Bitte beantworte diese Fragen zum Text über Cryptomining:
(a) Wie viele Bitcoins gibt es als Belohnung für einen hinzugefügten Block?
(b) Wie wird der Gewinn in einem Mining-Pool verteilt?
(c) Wie viel lässt sich laut Text mit einem gewöhnlichen Desktop-PC verdienen?

- _Vorgegebener Text_:
* * * * * * * * *

Da das Funktionieren der Blockchain darauf angewiesen ist, dass möglichst viele Menschen bereit sind, ihren PC in das Netzwerk der Blockchain einzuklinken, werden für jeden hinzugefügten Block Belohnungen in Form von Kryptowährung ausgeschüttet. Um einen Block hinzufügen zu können, muss von den Computern im Netzwerk eine Art Rätsel gelöst werden. Das Recht den Block hinzuzufügen, bekommt nur der- oder diejenige, deren PC die Lösung als erster findet. Als Belohnung gibt es 6,25 Bitcoins. Das entspricht laut aktuellem Kurs (Anfang Juni) etwa 170.000 Euro. Kein Wunder also, dass die Begeisterung für Cryptomining hoch ist.
Allerdings kann leider nicht jeder mit seinem PC nebenbei hunderttausende Euro verdienen. Da so viele Maschinen gleichzeitig versuchen, das Rätsel zu lösen, ist eine extrem hohe Rechenleistung notwendig, um Erster zu sein und die Belohnung zu bekommen. Daher gibt es Firmen, die mit riesigen Supercomputern Cryptomining betreiben. Als Privatperson kann man sich Mining-Pools anschließen. Dabei suchen unzählige online verbundene PCs gemeinsam nach der Lösung, um den nächsten Block an die Kette hängen zu können. Der Gewinn wird dann unter allen Teilnehmenden aufgeteilt. Mit einem gewöhnlichen Desktop-PC lassen sich so ein paar Euro pro Tag verdienen. Allerdings wächst dabei auch die Stromrechnung.

* * * * * * * * *

- _Datenblock_:

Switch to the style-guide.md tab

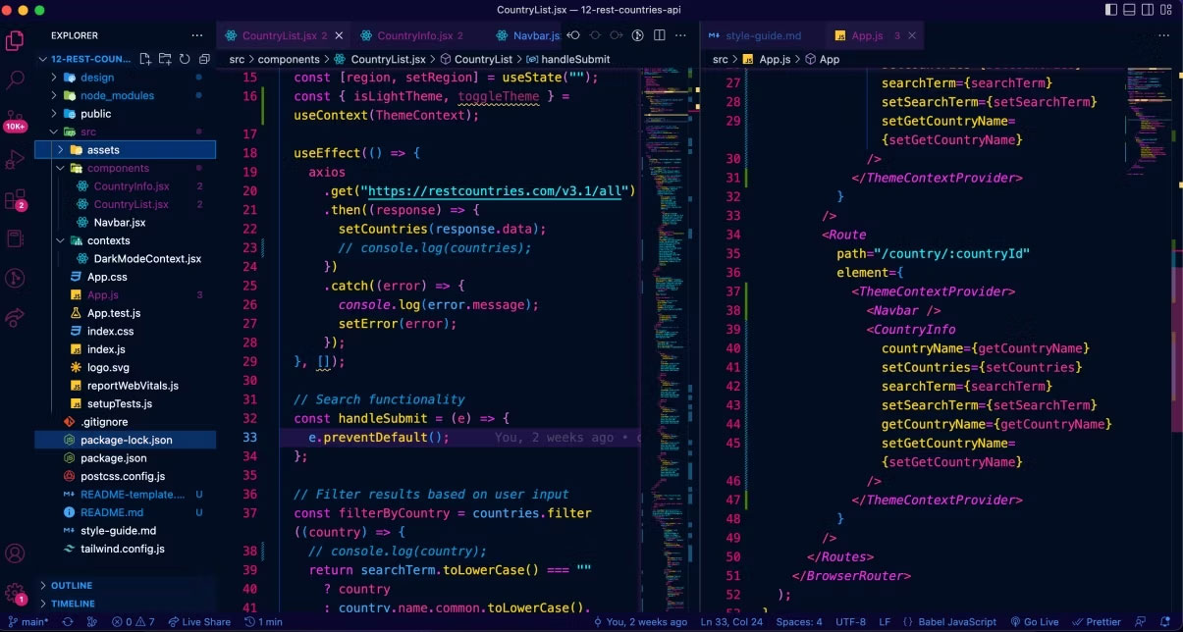pos(761,34)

* * * * * * * * *

- _Lösung_:
(a) 6,25 Bitcoins.
(b) Er wird unter allen Teilnehmenden aufgeteilt.
(c) Ein paar Euro pro Tag.